● WORK TASK
Set down, please, exactly the lines below that run from the line with "Click the chevron decoration under Profile" to the line with "Screen dimensions: 414x462", both lines included.

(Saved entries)
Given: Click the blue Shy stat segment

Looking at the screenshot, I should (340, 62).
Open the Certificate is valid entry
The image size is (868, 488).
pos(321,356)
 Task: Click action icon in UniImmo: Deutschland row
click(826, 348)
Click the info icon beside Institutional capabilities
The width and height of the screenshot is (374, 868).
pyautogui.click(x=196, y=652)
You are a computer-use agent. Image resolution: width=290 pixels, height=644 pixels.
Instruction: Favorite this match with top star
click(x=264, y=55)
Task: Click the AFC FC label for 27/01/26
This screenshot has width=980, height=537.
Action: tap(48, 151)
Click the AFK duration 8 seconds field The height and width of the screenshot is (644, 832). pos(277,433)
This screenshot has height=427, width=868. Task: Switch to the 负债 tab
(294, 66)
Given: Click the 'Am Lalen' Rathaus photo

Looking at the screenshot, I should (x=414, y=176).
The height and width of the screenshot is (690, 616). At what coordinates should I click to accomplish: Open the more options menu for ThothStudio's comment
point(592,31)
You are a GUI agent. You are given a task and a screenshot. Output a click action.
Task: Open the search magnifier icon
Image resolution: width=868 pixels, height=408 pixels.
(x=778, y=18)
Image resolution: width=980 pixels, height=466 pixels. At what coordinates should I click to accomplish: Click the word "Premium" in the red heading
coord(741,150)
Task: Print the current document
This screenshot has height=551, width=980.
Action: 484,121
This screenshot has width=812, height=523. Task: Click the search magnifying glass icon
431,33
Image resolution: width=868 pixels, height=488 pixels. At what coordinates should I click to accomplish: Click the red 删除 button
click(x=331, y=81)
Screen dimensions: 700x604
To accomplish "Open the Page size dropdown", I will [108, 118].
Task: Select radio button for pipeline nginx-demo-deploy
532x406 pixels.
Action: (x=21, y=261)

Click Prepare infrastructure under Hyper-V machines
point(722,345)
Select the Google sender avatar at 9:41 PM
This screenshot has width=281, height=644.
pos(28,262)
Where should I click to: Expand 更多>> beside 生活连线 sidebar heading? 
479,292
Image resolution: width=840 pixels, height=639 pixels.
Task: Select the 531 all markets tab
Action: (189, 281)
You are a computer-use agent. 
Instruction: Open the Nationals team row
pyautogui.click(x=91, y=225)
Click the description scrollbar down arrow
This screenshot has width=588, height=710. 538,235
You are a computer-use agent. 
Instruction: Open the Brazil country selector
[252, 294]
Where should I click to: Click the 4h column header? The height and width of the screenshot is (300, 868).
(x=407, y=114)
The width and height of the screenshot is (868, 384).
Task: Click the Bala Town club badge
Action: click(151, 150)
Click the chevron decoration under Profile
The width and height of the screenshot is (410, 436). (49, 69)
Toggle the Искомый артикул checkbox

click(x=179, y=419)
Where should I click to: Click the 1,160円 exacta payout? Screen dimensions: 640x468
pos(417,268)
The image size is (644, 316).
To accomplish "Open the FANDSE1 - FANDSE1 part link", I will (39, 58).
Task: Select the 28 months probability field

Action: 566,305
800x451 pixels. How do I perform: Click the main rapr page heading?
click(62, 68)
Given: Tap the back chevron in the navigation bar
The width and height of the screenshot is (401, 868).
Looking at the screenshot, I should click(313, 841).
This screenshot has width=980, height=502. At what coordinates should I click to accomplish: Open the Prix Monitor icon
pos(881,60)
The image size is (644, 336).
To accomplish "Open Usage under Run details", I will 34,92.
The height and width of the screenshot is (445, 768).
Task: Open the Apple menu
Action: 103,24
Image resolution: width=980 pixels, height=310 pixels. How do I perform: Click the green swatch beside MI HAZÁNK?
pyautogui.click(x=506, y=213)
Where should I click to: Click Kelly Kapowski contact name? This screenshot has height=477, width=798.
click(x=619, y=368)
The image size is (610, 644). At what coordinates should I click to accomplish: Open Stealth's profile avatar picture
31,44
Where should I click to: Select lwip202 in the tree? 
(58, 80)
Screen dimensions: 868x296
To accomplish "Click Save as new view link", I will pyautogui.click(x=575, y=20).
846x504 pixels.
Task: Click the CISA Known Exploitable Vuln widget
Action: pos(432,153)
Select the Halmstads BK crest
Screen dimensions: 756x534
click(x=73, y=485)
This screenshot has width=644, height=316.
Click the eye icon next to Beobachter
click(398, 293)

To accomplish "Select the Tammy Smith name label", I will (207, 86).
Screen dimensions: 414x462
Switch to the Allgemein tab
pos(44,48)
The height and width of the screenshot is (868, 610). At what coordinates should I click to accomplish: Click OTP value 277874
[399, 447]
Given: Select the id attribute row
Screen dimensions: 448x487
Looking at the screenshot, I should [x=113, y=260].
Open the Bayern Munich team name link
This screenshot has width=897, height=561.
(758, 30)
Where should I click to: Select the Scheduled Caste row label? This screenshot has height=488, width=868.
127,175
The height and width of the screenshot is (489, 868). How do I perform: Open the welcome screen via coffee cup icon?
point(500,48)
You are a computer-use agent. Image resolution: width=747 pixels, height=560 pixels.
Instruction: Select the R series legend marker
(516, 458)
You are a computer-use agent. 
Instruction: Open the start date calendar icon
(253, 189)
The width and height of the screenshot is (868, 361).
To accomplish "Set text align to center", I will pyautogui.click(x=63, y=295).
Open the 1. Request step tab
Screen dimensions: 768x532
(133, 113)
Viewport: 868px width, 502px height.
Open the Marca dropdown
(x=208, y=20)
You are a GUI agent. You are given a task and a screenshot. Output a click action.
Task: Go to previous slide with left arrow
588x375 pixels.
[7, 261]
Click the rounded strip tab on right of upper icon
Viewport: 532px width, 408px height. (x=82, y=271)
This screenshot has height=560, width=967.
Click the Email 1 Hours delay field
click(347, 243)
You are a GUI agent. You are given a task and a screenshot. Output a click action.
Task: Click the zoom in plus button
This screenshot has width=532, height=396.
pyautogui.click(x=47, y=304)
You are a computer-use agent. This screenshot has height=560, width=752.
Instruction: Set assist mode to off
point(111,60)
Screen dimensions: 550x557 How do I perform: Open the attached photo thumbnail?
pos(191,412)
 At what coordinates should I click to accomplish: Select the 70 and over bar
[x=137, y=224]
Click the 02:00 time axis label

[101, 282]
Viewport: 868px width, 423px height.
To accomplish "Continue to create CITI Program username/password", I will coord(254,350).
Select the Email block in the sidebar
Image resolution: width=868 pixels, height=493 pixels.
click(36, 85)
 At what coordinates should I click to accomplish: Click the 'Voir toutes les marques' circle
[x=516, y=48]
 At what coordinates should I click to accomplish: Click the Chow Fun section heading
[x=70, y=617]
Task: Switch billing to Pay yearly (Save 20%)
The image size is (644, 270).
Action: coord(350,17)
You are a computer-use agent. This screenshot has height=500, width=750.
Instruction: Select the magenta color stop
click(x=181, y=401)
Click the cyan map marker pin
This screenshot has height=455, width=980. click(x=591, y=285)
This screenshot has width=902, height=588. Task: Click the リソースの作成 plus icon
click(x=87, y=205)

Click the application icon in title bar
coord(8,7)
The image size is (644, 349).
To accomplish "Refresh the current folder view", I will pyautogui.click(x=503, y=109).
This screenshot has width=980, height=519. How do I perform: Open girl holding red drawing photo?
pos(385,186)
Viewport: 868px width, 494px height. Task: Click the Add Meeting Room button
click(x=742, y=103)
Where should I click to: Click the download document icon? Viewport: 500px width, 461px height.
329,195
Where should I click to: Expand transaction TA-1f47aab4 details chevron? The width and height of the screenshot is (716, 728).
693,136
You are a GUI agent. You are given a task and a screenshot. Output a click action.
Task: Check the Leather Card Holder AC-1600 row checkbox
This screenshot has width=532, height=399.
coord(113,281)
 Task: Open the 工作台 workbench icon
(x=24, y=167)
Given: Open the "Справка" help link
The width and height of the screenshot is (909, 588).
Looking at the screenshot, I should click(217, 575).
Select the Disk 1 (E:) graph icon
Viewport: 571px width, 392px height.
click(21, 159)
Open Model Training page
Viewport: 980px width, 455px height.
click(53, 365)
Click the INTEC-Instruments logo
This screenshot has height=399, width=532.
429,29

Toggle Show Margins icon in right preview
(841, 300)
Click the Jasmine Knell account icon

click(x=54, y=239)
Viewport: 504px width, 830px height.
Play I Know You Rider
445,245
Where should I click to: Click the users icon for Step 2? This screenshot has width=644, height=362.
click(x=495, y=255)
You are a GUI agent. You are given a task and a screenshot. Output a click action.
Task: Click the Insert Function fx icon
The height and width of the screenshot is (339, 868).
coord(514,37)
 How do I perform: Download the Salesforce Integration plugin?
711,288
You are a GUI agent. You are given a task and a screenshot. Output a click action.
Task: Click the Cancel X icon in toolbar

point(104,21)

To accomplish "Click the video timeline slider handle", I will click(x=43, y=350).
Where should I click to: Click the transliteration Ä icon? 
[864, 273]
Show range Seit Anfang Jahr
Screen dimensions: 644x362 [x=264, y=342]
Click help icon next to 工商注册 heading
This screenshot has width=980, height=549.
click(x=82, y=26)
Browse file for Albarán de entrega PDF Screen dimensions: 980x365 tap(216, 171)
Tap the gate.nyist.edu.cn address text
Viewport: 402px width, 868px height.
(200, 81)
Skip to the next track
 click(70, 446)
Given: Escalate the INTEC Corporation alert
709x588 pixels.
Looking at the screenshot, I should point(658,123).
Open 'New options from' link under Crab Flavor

● RESPONSE AREA
Click the chevron decoration under Profile
The width and height of the screenshot is (410, 436). (49, 69)
Toggle the Искомый артикул checkbox

click(x=179, y=419)
Where should I click to: Click the 1,160円 exacta payout? Screen dimensions: 640x468
pos(417,268)
The image size is (644, 316).
To accomplish "Open the FANDSE1 - FANDSE1 part link", I will (39, 58).
Task: Select the 28 months probability field

Action: 566,305
800x451 pixels. How do I perform: Click the main rapr page heading?
click(62, 68)
Given: Tap the back chevron in the navigation bar
The width and height of the screenshot is (401, 868).
Looking at the screenshot, I should click(313, 841).
This screenshot has width=980, height=502. At what coordinates should I click to accomplish: Open the Prix Monitor icon
pos(881,60)
The image size is (644, 336).
To accomplish "Open Usage under Run details", I will 34,92.
The height and width of the screenshot is (445, 768).
Task: Open the Apple menu
Action: 103,24
Image resolution: width=980 pixels, height=310 pixels. How do I perform: Click the green swatch beside MI HAZÁNK?
pyautogui.click(x=506, y=213)
Where should I click to: Click Kelly Kapowski contact name? This screenshot has height=477, width=798.
click(x=619, y=368)
The image size is (610, 644). At what coordinates should I click to accomplish: Open Stealth's profile avatar picture
31,44
Where should I click to: Select lwip202 in the tree? 
(58, 80)
Screen dimensions: 868x296
To accomplish "Click Save as new view link", I will pyautogui.click(x=575, y=20).
846x504 pixels.
Task: Click the CISA Known Exploitable Vuln widget
Action: pos(432,153)
Select the Halmstads BK crest
Screen dimensions: 756x534
click(x=73, y=485)
This screenshot has width=644, height=316.
Click the eye icon next to Beobachter
click(398, 293)

To accomplish "Select the Tammy Smith name label", I will (207, 86).
Screen dimensions: 414x462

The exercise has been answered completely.